The term book value of equity refers to the net worth of a business. It consists of the total assets of the business minus the total liabilities. For publicly-owned corporations, you will find the book value of equity listed on balance sheets in annual reports, usually as "Shareholder's Equity."
For accounting purposes, the book value of equity is divided into several components. These include the par value (original asking price) of common shares and of preferred shares. In addition you may see categories like "capital in excess of par" if the stock originally sold for more than par value. The most important category is often retained earnings. Retained earnings are the total of all earnings during the company's lifetime that have been reinvested rather than being distributed to shareholders as dividends.

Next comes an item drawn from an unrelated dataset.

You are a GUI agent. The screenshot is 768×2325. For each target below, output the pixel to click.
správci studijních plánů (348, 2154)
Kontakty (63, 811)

For investors an important measure is the book value of equity per share (BVPS). To calculate BVPS, divide the total book value of equity by the number of outstanding shares. For example, if a company has total book value of equity of $25 million and 5 million shares outstanding, you have $25 million/5 million shares = $5 BVPS.
Book vs. Market
Book value of equity is a very different thing from the value of the company's shares on the stock market. The price, or market value, of a stock depends on what investors are willing to pay for it. Companies whose performance is good may have share prices greater than the book value. A company that is faring badly will see its stock trading for less than the BVPS.
Naturally enough, most investors are mainly concerned with the market price of shares (that is, how much they can buy or sell the shares for). The book value of equity is important as a measure of whether or not a company's stock is a good buy at a given price. When the market price is above the book value of equity, it indicates the market thinks the company is undervalued or that it's earning prospects are good. By the same logic, when a company's stock is priced less than the book value of equity per share, the market is saying either the company's earnings are poor or its assets are overvalued on the company balance sheet.